Given text
-- Begin --

The Boss GT series has played a major part in the evolution of floorboard multi-effects units since the mid-nineties.
One of the criticisms of the last GT unit, the GT-8, was the sheer complexity of the user interface compared to the 'amp-style' layouts used by Line 6 and others. While it could arguably be described as being more amp-like in terms of the unparalleled amount of real-time control, the number of knobs and pushbuttons on the GT-8 made it quite tricky to navigate in a hurry.
This is the perennial problem with multi-effects units: how much control should you have instant access to, and how much should be hidden in menus? With the GT-10, Boss has dialled back a great deal of the real-time control. However, as we'll see, this certainly doesn't mean we're jumping back to the bad old days of the nineties where nested menus ruled the roost.
Construction is very solid, with the whole unit housed in a steel casing. The expression pedal is made of the same material, leaving only the raised plastic knobs and footswitches as possible onstage damage risks.
A raised metal 'kerb' separates the main row of footswitches from the rest of the control panel. This is a really good idea as there isn't much space between the hand controls and footswitches, so it stops your boots from inadvertently hitting the patch editing buttons.
In use, the GT-10's patches are arranged in banks of four; there are 200 factory presets and 200 user memory slots. Navigation involves the bank up/down footswitches and the first four of the main row of footswitches. The other two switches on the main row are used for 'Control' functions, that vary according to the current patch.

-- End --

Written exercise A
Reproduce the Boss GT-10 review above word for word, from start to finish.

Data for this exercise
-- Begin --

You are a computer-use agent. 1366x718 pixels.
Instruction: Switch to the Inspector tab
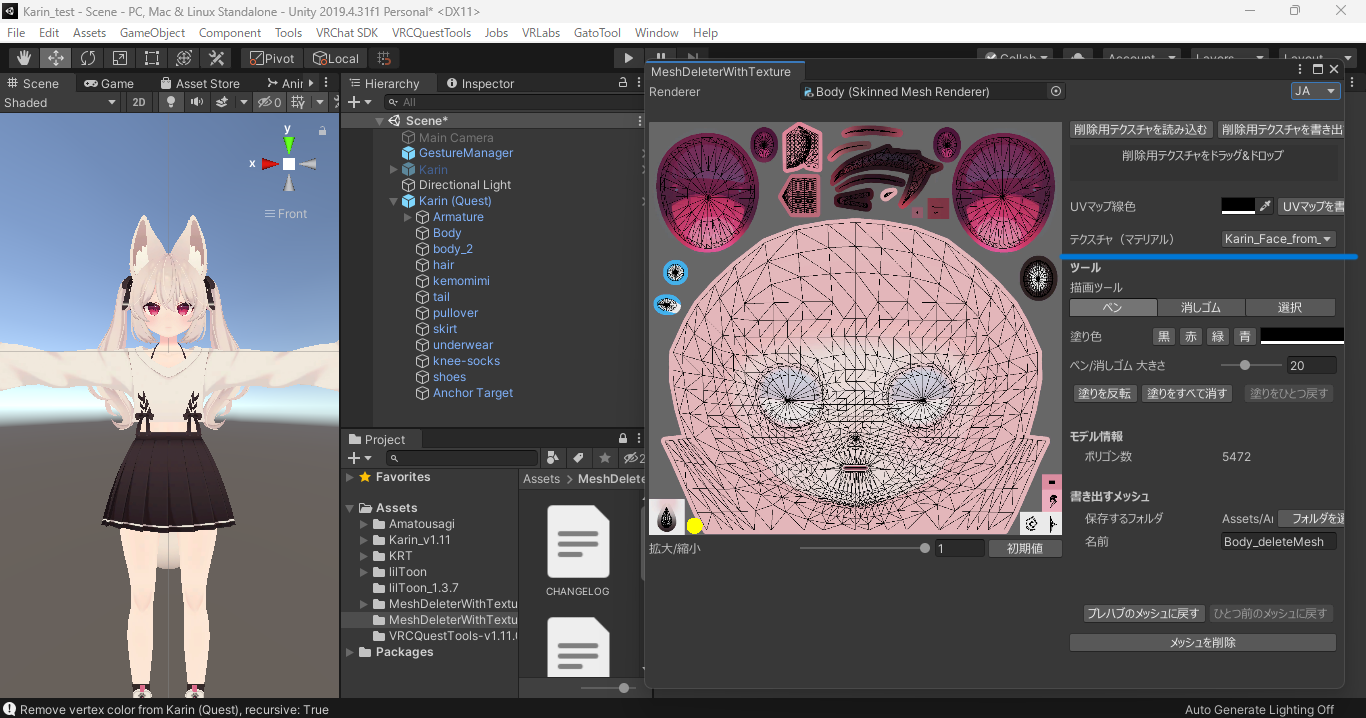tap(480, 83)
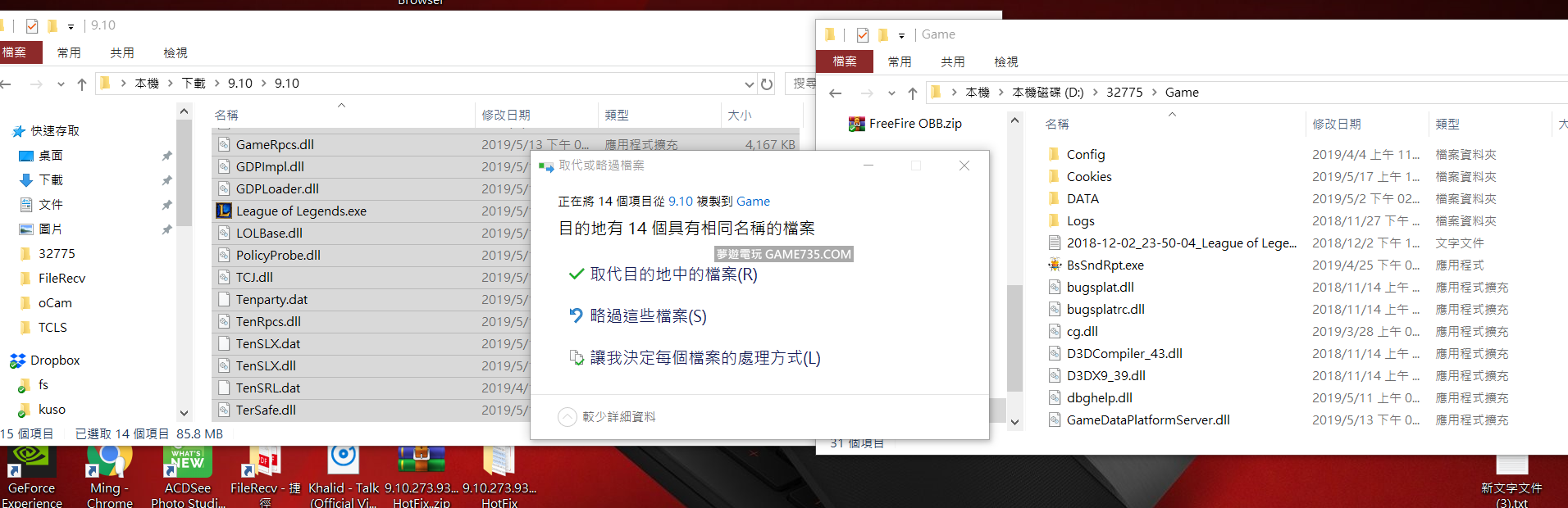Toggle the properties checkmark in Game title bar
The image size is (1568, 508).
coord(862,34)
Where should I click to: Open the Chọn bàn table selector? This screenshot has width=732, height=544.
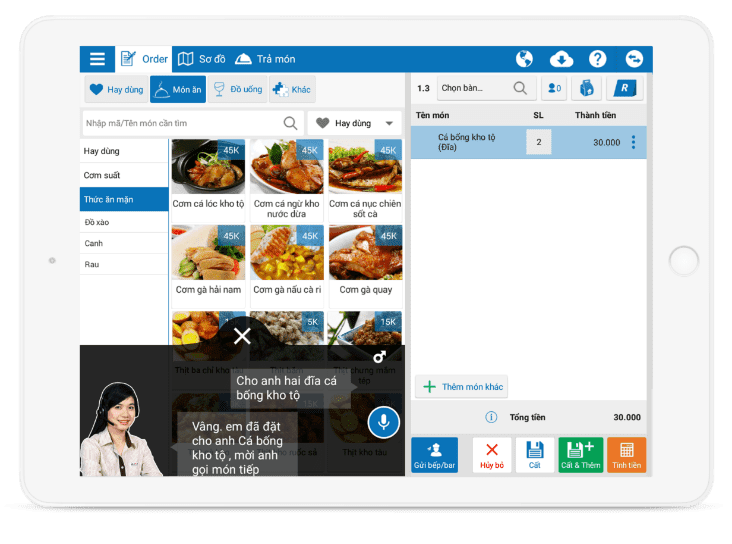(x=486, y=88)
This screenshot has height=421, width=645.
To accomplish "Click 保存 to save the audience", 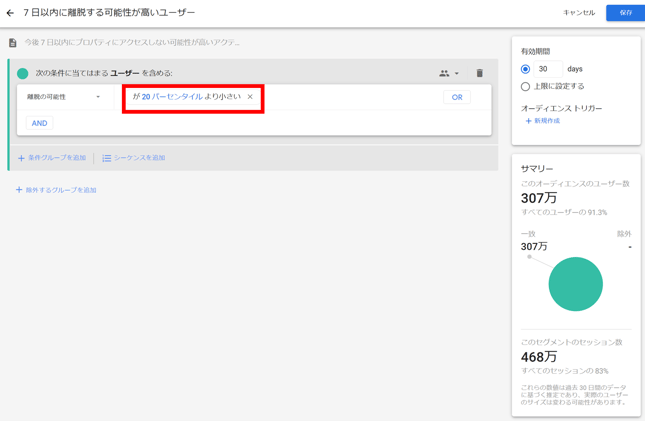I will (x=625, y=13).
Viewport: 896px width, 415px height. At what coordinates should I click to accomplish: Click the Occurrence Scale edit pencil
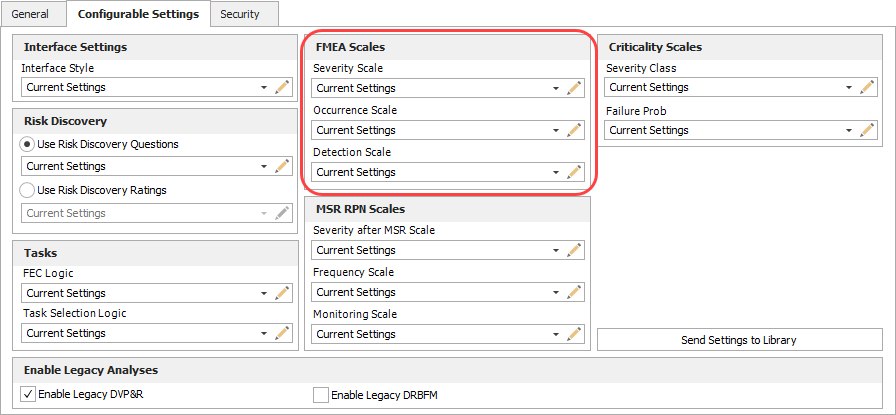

-- End --

Written exercise B
From the listing, pick out every line that contains the string "height", treating uppercase and lowercase as different.

Correct response A
The Boss GT series has played a major part in the evolution of floorboard multi-effects units since the mid-nineties.
One of the criticisms of the last GT unit, the GT-8, was the sheer complexity of the user interface compared to the 'amp-style' layouts used by Line 6 and others. While it could arguably be described as being more amp-like in terms of the unparalleled amount of real-time control, the number of knobs and pushbuttons on the GT-8 made it quite tricky to navigate in a hurry.
This is the perennial problem with multi-effects units: how much control should you have instant access to, and how much should be hidden in menus? With the GT-10, Boss has dialled back a great deal of the real-time control. However, as we'll see, this certainly doesn't mean we're jumping back to the bad old days of the nineties where nested menus ruled the roost.
Construction is very solid, with the whole unit housed in a steel casing. The expression pedal is made of the same material, leaving only the raised plastic knobs and footswitches as possible onstage damage risks.
A raised metal 'kerb' separates the main row of footswitches from the rest of the control panel. This is a really good idea as there isn't much space between the hand controls and footswitches, so it stops your boots from inadvertently hitting the patch editing buttons.
In use, the GT-10's patches are arranged in banks of four; there are 200 factory presets and 200 user memory slots. Navigation involves the bank up/down footswitches and the first four of the main row of footswitches. The other two switches on the main row are used for 'Control' functions, that vary according to the current patch.

Correct response B
Where should I click to: Open the Chọn bàn table selector? This screenshot has width=732, height=544.
This screenshot has height=421, width=645.
Viewport: 896px width, 415px height. At what coordinates should I click to accomplish: Click the Occurrence Scale edit pencil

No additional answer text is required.